We took the night bus into Paris and got there at 5 am. It was odd to try and communicate that early in the morning in a language that I don't speak. I wanted to slip into Spanish all the time. Of course, since I got home, I now want to answer merci to everyone. Go figure. We trekked to the hostel only to find that we couldn't check in until two. They let us crash in the chill room and we slept for a couple of hours. Okay that sets up all the pics below the cut.

This is what that I took to Paris. That little back pack. Of course that made it easier to carry around with me.

At the Louvre. We didn't actually go in as I am not an art fan. But this appeased my mom enough, at least for now.

Ah this was kinda fun to see.

This is my favorite picture that I took in Paris.

Um, this is my first bee sting. I got it on a bus tour. It hurt like snot and I hope the bee died a painful death. This is right after it happened, yes I took pictures before I sought medical attention. My whole arm ended up in rash and swollen, did I mention painful death?

The view from our hostel room. We ended checking in at three and crashed for the rest of the day. I think we went and got pizza too but for the most part it was was just a catch up on sleep day. We did call home to wish our father's happy Father's Day. I have to admit this was the first day that I was homesick and I was grateful that we had a room to ourselves. The hostel was fantastic and I would stay there again.

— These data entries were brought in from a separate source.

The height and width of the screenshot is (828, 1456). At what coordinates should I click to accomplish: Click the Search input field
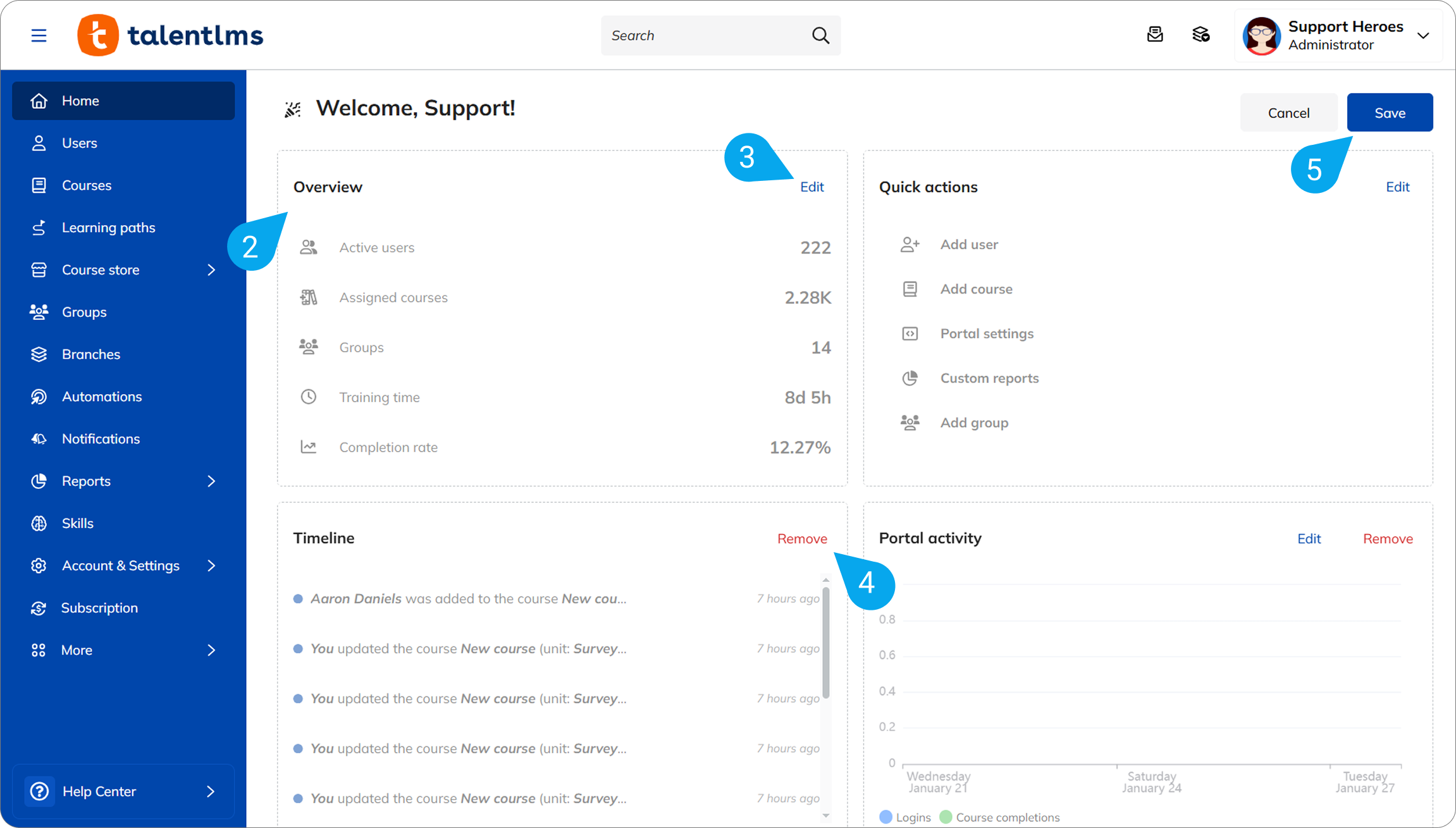click(x=705, y=35)
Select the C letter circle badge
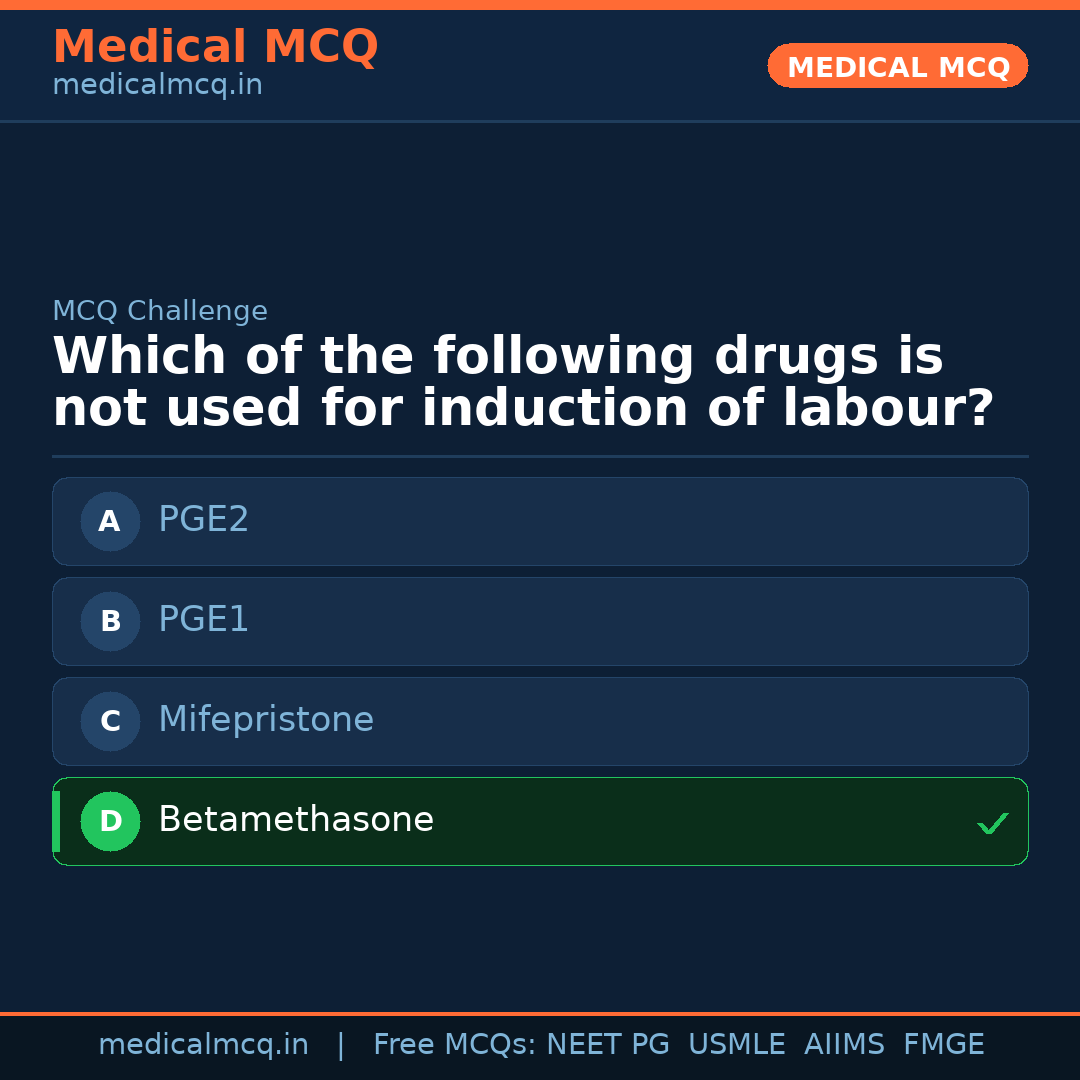 tap(110, 721)
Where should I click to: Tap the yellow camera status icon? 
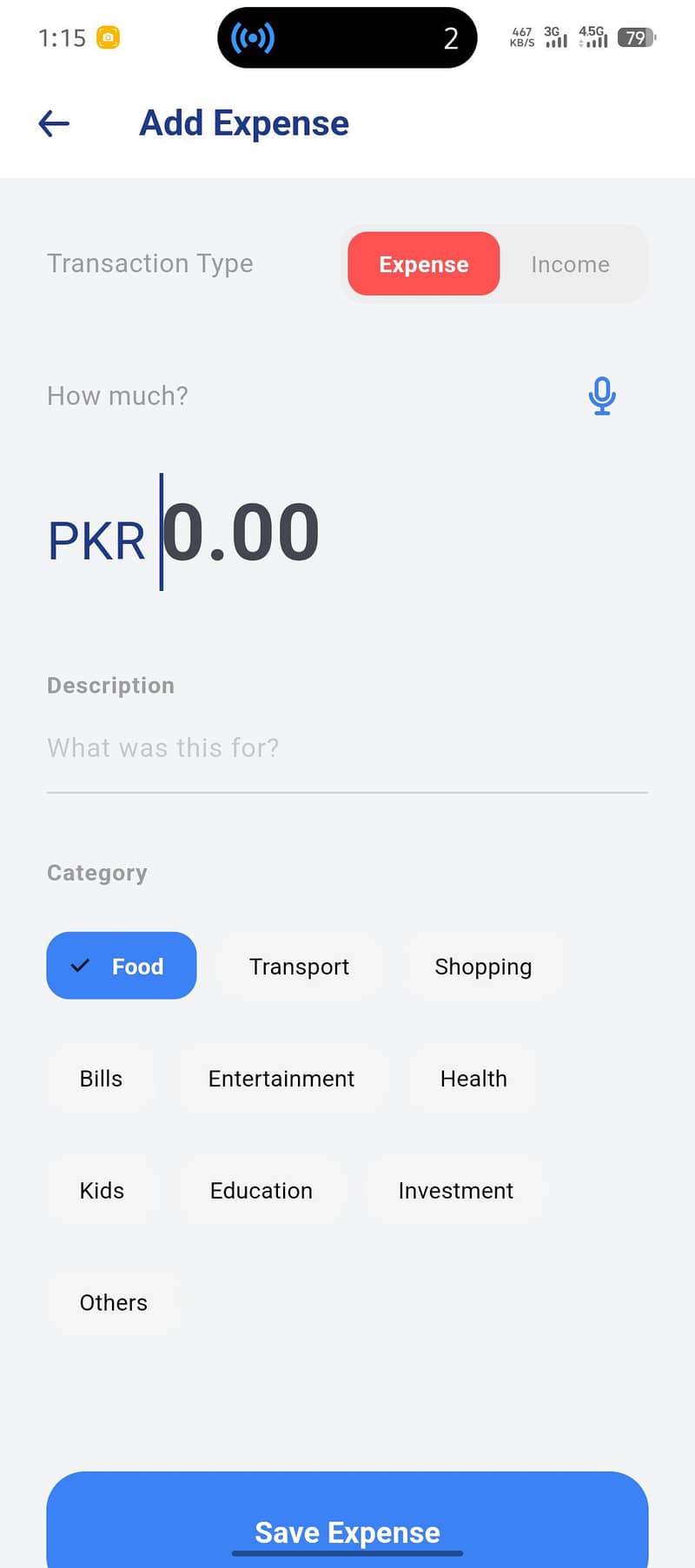(108, 37)
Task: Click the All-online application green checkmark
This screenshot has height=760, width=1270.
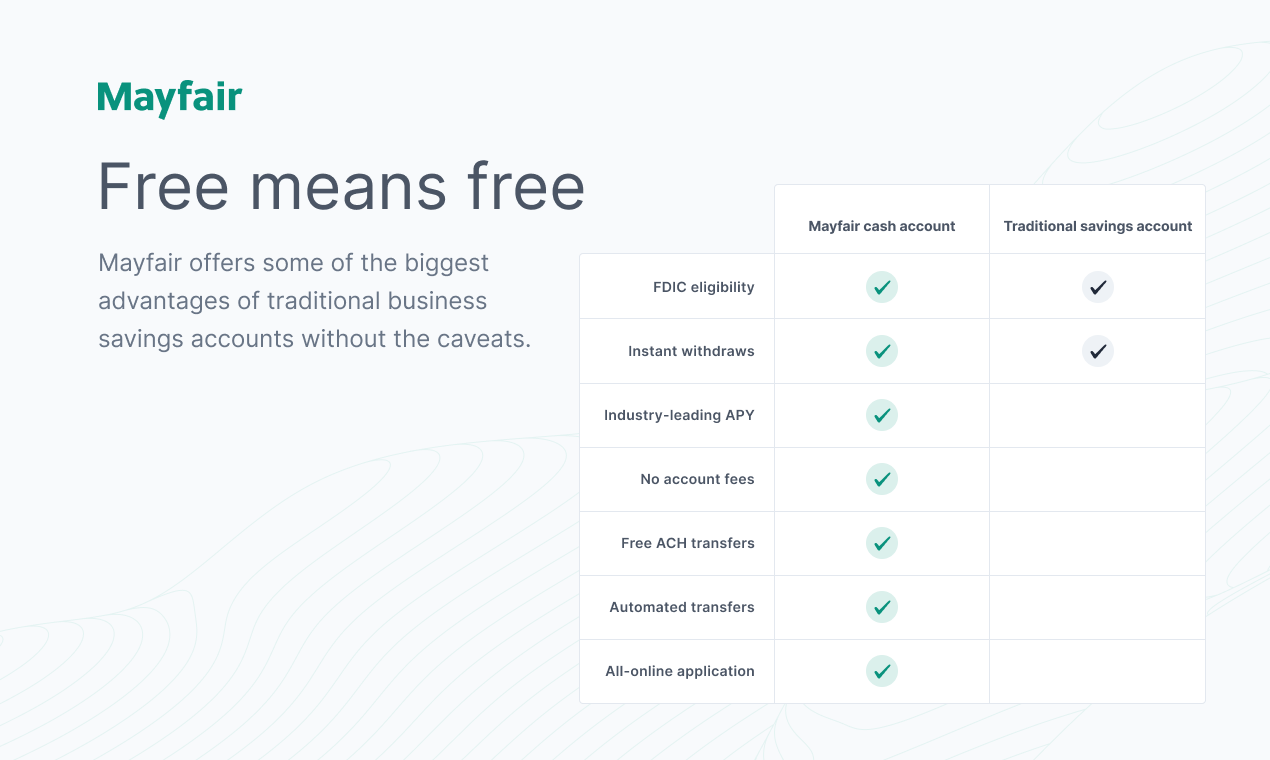Action: (x=882, y=671)
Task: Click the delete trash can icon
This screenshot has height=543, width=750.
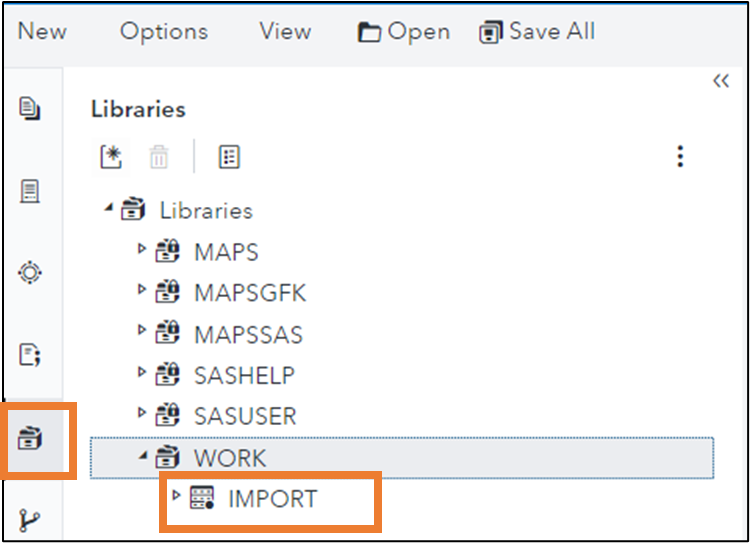Action: tap(159, 157)
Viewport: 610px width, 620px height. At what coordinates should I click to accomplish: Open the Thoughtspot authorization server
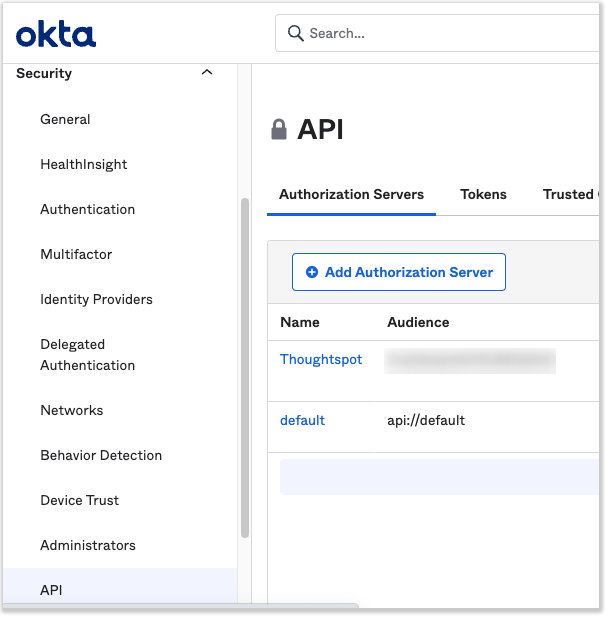(x=321, y=359)
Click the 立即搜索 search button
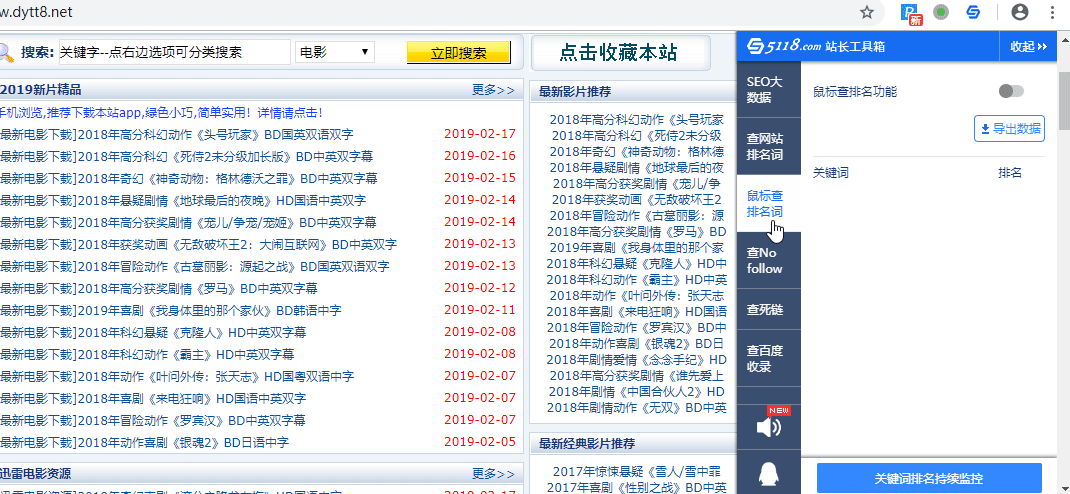Screen dimensions: 1070x494 point(459,53)
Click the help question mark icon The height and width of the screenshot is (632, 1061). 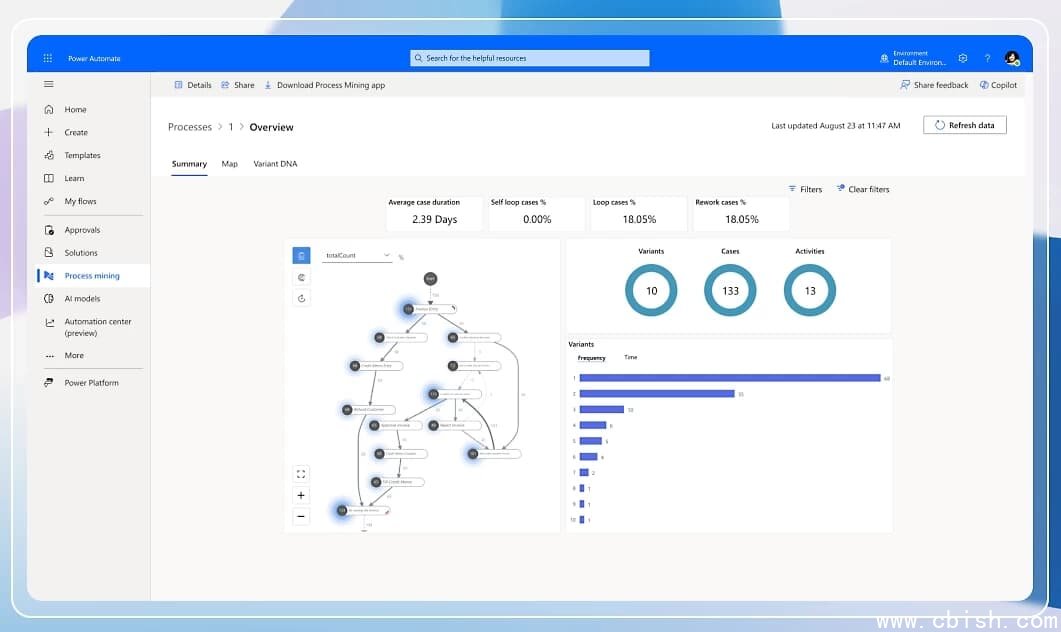(x=987, y=58)
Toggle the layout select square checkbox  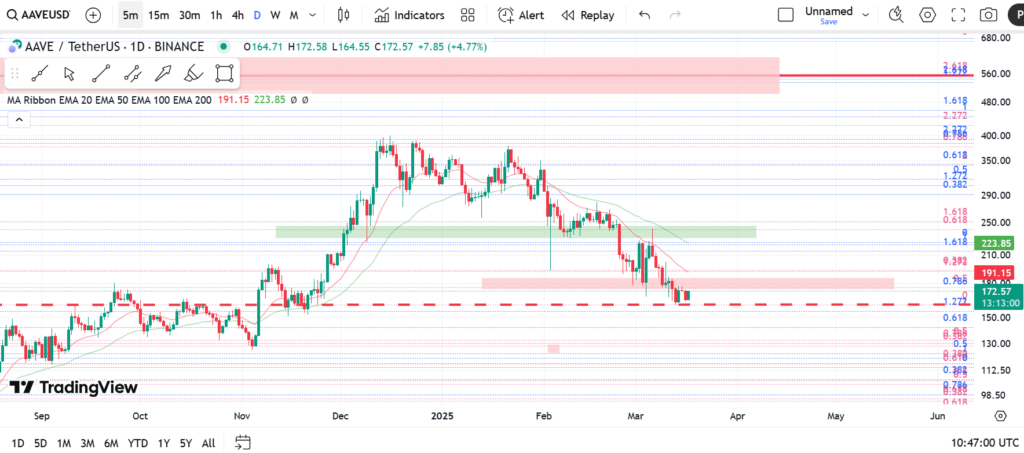pos(786,15)
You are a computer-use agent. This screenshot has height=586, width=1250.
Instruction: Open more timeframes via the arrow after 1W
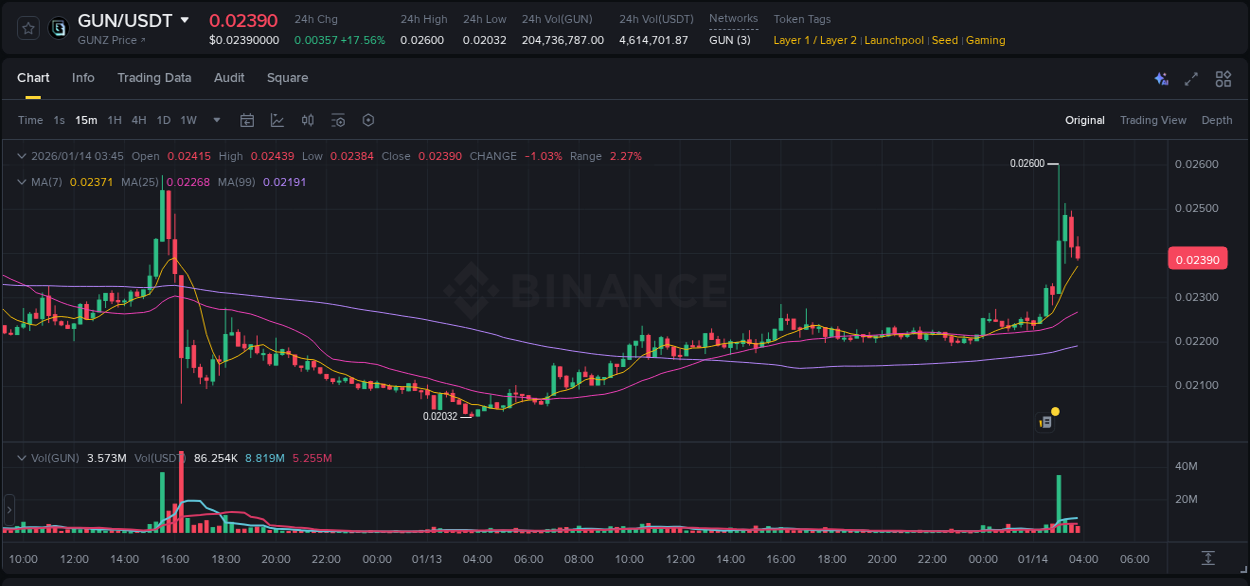215,120
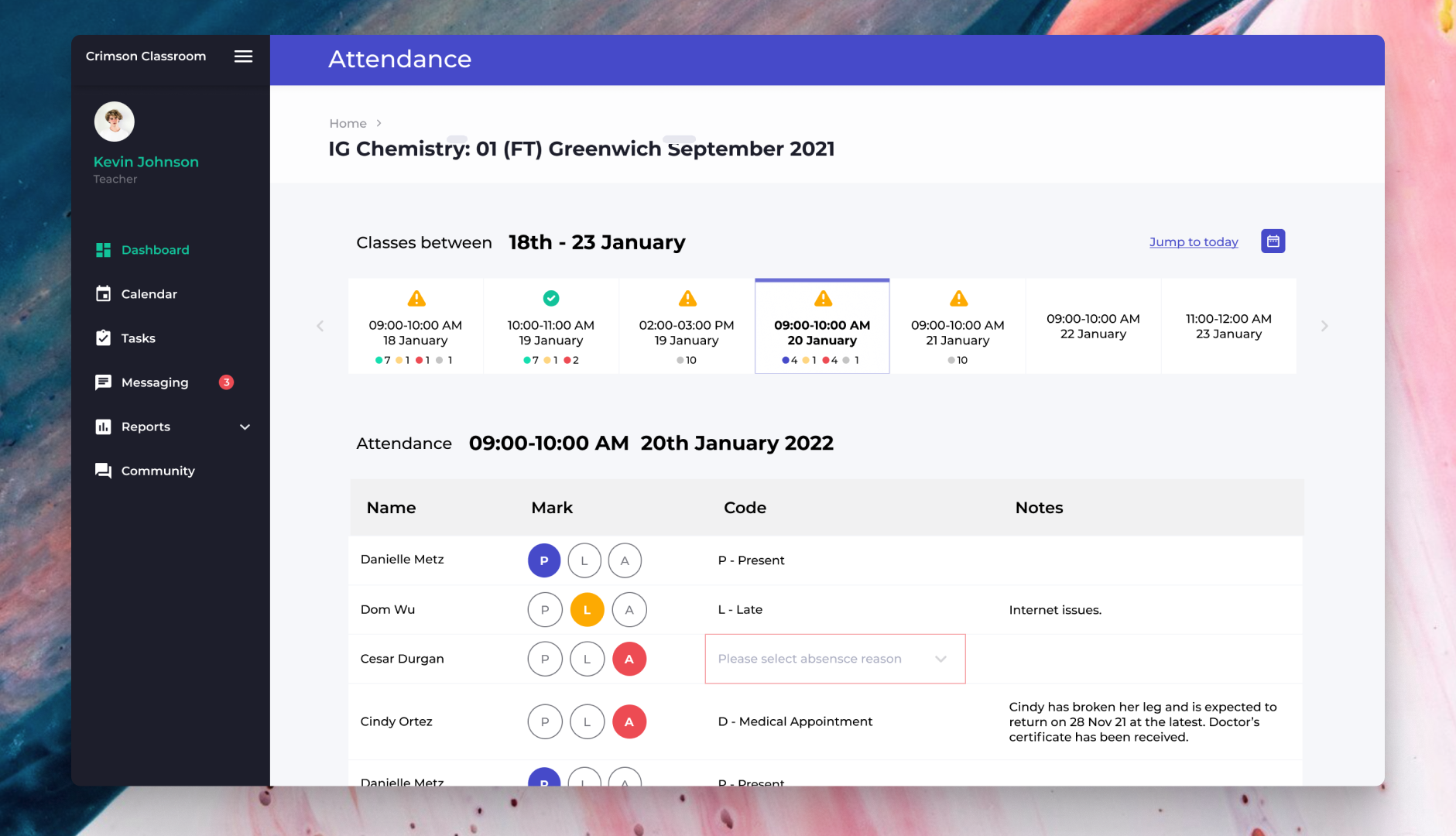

The next day I was feeling slightly more chipper and though Paris still stank of urine I liked it a bit more than before. Notre Dome was fantastic.

We saw all the big sites that day and realized we could have done Paris in a day rather than three and been perfectly happy.

The Sacre Coeur was my favorite part. Other than the men grabbing at me and calling me baby and sexy. That just made me angry. We had some great crepes (the food in Paris was fantastic) and then we walked around the church and the Montmarte which was fantastic.

I read six books on the trip most I read in Paris as there were days we would sit in the park for hours and read. One day I saw a couple snogging rather intensley, this lead to groping, which lead to some other things that I didn't think you should be doing when a seven year old is playing in the fountain next to you. That was a bit odd but we saw it more than once.
We took a boat trip which was okay, the London one was better. But the best part is that we got to see the Effiel tower at night.

Our last day we went to Versailles. This is the one thing I always wanted to see in France. So it was nice to go. I rode a bike for the first time in 15 years and realized how much I enjoyed it. The fact that I almost hit a small child who cut in front of me just made it more of an adventure.

We got there in time for the fountain show which was great.

Halfway there on the bike trip. The only way to see the Park and the gardens.

On the stair case at Reinette's house. It was so cool.

The gardens!

The hall of mirrors. The palace was packed and we didn't get to see it very well but this was so cool.
After we went to the d'Orsay which was great. The only reason we went was that we both like the impressionists. We really only looked at the fifth floor. But it was fun to see the paintings I actually liked.

Then we started our Pastry tour of Paris and ate our way through every bakery that we could find. Ah the food was fantastic. As we ate dinner this fine man came up and showed us why Paris stank.

And this was my reaction

So we left Paris that night and I did not sleep all that night. I caught about four hours when we got to London then it was off to the airport where we got upgraded to first class. I don't know how it happened, but it did. That was fantastic too. I felt so well taken care of and just adored. The final night of the trip we stayed at Amy's house. she is fantastic and I wish I had more time with her.

Well that brings the end of my journey. i loved it. I would go to England again in a heart beat and I have plenty of pictures if you want to see more.